--- Records shown ---
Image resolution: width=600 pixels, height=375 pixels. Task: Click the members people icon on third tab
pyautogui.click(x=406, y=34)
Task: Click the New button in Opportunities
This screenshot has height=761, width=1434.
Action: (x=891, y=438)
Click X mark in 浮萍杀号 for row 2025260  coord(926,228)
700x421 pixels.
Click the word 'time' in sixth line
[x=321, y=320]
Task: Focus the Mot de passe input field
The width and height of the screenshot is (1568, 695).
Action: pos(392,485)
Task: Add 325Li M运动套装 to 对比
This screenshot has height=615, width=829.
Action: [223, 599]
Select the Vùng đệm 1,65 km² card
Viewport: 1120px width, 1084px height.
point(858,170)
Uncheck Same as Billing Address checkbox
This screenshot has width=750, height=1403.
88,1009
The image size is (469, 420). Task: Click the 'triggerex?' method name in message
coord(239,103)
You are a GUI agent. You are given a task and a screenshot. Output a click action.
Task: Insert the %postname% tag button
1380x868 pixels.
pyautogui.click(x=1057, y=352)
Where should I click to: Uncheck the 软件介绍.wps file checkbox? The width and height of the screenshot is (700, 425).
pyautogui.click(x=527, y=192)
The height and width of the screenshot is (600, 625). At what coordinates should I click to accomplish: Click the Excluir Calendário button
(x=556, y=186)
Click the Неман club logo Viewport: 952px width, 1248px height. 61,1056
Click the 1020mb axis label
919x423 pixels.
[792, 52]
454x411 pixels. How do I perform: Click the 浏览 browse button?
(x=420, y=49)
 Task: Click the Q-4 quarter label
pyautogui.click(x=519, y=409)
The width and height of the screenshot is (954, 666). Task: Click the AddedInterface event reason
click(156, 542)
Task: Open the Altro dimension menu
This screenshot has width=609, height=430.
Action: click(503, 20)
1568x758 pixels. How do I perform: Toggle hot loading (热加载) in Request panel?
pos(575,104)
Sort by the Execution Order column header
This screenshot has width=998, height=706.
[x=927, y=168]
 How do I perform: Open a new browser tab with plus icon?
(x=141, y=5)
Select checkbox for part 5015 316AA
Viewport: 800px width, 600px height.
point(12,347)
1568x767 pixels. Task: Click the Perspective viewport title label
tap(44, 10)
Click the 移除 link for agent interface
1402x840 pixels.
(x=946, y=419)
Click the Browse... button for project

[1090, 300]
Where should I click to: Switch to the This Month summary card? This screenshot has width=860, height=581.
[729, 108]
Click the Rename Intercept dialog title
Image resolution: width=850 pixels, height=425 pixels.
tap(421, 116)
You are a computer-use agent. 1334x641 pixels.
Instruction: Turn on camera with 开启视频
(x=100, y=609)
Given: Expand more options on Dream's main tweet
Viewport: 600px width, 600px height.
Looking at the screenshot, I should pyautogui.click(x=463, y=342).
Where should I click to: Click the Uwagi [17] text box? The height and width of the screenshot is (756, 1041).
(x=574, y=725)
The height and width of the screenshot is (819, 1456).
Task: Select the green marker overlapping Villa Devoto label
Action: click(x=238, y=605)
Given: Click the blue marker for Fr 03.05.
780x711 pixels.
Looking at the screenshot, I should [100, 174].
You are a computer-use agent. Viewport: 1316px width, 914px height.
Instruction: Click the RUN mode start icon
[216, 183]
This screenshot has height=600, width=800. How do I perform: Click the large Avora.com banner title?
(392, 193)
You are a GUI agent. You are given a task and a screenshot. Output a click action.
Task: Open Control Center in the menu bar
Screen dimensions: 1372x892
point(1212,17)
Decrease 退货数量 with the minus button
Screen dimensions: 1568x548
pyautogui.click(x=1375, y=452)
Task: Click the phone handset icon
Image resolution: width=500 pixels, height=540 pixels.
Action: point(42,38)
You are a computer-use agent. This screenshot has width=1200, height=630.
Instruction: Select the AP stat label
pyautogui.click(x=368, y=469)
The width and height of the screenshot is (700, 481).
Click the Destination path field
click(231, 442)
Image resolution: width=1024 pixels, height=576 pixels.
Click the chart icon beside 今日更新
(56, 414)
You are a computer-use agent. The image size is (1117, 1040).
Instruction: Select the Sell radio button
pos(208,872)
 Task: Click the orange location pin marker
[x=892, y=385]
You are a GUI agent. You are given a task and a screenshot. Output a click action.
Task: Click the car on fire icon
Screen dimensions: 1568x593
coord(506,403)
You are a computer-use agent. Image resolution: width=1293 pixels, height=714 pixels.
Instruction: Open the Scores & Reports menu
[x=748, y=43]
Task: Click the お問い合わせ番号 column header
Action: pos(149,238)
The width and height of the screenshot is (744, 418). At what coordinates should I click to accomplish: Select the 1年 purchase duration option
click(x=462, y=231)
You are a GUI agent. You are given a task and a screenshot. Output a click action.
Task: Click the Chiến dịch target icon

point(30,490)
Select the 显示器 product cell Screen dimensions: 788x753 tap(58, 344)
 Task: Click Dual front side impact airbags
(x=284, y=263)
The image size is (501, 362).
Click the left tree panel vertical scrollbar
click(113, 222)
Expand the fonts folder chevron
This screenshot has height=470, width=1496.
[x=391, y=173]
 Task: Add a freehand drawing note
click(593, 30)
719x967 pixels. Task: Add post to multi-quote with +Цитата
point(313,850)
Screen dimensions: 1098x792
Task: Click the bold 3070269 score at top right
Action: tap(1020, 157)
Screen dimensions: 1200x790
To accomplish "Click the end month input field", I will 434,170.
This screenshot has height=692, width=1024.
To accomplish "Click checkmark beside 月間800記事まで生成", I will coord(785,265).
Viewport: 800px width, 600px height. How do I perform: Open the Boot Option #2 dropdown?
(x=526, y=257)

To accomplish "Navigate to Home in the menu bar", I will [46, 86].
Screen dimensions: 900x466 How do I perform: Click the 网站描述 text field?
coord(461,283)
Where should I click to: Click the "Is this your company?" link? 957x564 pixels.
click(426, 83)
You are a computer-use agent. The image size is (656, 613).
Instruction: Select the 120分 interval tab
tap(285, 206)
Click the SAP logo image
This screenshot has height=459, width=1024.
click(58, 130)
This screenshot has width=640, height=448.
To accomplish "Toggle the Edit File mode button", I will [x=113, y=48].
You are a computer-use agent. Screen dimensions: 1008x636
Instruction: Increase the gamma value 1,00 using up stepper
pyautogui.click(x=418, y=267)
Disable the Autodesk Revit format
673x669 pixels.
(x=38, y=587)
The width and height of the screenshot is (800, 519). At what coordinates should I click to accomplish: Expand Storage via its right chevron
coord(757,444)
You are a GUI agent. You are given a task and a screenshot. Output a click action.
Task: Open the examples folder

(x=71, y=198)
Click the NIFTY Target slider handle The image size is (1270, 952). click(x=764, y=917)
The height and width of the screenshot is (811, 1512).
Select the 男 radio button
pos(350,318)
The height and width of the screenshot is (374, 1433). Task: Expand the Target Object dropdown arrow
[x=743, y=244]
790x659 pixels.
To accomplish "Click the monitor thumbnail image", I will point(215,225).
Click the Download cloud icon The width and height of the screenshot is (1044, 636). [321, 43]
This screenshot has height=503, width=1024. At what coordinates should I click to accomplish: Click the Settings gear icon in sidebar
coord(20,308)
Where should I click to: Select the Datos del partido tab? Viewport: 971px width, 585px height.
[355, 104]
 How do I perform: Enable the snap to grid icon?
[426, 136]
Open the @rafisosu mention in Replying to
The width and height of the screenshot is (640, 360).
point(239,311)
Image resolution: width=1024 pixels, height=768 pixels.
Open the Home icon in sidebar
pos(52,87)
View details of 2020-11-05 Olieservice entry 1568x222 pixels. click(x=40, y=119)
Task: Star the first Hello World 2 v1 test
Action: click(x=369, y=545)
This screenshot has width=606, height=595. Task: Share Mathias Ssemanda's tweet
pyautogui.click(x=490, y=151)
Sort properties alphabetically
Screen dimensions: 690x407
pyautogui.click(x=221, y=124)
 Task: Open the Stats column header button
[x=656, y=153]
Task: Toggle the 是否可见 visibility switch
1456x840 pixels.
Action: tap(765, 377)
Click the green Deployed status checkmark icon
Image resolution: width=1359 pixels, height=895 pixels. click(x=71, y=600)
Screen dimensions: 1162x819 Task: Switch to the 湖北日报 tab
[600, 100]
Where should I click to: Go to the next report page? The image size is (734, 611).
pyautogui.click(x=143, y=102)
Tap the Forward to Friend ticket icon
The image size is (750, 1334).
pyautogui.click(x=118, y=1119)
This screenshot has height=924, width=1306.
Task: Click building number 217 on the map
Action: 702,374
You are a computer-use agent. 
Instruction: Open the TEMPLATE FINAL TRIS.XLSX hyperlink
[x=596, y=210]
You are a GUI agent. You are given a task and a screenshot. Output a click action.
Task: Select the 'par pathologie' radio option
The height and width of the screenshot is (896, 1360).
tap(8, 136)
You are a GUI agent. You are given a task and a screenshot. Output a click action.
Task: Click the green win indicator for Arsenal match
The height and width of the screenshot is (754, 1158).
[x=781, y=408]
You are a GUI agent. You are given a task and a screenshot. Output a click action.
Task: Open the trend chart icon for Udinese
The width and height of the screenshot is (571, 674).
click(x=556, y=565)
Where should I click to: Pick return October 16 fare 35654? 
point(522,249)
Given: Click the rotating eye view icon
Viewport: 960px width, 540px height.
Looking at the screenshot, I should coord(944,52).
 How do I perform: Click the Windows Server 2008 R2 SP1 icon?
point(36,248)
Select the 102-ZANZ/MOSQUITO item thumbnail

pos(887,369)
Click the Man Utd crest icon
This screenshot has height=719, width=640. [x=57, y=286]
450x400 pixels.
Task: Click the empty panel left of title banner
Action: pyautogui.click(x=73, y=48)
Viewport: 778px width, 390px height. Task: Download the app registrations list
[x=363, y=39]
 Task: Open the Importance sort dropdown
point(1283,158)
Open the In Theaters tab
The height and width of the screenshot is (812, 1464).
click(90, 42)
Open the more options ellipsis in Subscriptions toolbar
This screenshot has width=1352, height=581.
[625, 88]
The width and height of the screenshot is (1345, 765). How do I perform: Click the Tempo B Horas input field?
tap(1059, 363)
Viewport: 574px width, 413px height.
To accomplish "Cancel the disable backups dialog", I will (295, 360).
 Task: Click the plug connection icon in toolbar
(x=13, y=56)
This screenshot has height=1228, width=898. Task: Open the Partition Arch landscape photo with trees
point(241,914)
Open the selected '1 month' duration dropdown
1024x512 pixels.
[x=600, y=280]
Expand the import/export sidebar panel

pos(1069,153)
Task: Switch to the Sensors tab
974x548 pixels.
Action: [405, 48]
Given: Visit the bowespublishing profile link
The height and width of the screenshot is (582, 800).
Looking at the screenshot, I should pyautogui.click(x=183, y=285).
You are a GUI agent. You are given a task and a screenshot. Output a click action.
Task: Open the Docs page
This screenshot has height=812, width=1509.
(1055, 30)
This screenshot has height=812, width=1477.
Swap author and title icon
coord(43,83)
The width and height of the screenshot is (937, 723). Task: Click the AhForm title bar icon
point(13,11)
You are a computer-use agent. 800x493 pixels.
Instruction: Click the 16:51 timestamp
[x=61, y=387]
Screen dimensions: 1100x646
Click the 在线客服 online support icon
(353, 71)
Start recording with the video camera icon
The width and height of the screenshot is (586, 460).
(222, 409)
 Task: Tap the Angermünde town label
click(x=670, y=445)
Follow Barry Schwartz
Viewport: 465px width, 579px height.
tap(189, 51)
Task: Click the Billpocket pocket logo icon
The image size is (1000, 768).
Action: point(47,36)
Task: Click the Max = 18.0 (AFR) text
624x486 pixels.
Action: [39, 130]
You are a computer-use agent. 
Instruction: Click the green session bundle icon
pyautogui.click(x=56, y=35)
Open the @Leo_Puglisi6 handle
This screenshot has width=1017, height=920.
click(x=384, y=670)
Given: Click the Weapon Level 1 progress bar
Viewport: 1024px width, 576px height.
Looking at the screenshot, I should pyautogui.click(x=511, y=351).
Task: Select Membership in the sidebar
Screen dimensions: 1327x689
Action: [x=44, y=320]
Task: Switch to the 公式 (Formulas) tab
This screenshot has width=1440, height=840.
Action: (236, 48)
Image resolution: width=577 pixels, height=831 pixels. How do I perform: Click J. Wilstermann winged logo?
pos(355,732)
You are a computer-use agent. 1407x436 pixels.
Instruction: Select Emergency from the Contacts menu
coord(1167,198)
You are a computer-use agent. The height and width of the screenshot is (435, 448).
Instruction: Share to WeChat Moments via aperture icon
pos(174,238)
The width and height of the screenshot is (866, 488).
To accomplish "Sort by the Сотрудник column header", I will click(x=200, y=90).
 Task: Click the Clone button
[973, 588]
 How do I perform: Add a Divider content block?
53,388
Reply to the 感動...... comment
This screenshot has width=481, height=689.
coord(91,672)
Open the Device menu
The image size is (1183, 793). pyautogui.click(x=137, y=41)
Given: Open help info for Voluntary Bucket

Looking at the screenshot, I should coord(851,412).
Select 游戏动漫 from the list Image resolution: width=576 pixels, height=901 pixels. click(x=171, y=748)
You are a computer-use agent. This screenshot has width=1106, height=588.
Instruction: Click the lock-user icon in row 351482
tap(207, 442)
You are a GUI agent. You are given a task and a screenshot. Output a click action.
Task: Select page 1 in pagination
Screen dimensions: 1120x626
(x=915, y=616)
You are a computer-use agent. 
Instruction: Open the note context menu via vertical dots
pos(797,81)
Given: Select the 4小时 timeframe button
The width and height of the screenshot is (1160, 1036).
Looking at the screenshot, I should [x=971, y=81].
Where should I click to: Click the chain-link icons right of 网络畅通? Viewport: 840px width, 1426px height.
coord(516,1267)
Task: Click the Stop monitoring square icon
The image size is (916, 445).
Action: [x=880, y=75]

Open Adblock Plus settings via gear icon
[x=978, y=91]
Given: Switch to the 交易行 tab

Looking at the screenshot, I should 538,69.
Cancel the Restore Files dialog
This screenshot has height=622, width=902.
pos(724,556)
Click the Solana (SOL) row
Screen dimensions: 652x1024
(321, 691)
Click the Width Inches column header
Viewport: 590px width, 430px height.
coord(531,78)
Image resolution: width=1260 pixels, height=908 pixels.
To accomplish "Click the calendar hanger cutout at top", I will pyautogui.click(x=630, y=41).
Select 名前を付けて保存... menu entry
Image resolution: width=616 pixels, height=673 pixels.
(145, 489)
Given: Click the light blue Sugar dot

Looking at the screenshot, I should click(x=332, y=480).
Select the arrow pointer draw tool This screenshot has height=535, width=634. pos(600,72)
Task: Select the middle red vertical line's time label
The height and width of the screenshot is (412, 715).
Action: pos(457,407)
---
* [Work required]: Copy out only the lines from the one containing "Instruction: Click the lock-user" down to the last line of the material, keeping both ends.

* [Written answer]:
Instruction: Click the lock-user icon in row 351482
tap(207, 442)
You are a GUI agent. You are given a task and a screenshot. Output a click action.
Task: Select page 1 in pagination
Screen dimensions: 1120x626
(x=915, y=616)
You are a computer-use agent. 
Instruction: Open the note context menu via vertical dots
pos(797,81)
Given: Select the 4小时 timeframe button
The width and height of the screenshot is (1160, 1036).
Looking at the screenshot, I should [x=971, y=81].
Where should I click to: Click the chain-link icons right of 网络畅通? Viewport: 840px width, 1426px height.
coord(516,1267)
Task: Click the Stop monitoring square icon
The image size is (916, 445).
Action: [x=880, y=75]

Open Adblock Plus settings via gear icon
[x=978, y=91]
Given: Switch to the 交易行 tab

Looking at the screenshot, I should 538,69.
Cancel the Restore Files dialog
This screenshot has height=622, width=902.
pos(724,556)
Click the Solana (SOL) row
Screen dimensions: 652x1024
(321, 691)
Click the Width Inches column header
Viewport: 590px width, 430px height.
coord(531,78)
Image resolution: width=1260 pixels, height=908 pixels.
To accomplish "Click the calendar hanger cutout at top", I will pyautogui.click(x=630, y=41).
Select 名前を付けて保存... menu entry
Image resolution: width=616 pixels, height=673 pixels.
(145, 489)
Given: Click the light blue Sugar dot

Looking at the screenshot, I should click(x=332, y=480).
Select the arrow pointer draw tool This screenshot has height=535, width=634. pos(600,72)
Task: Select the middle red vertical line's time label
The height and width of the screenshot is (412, 715).
Action: pos(457,407)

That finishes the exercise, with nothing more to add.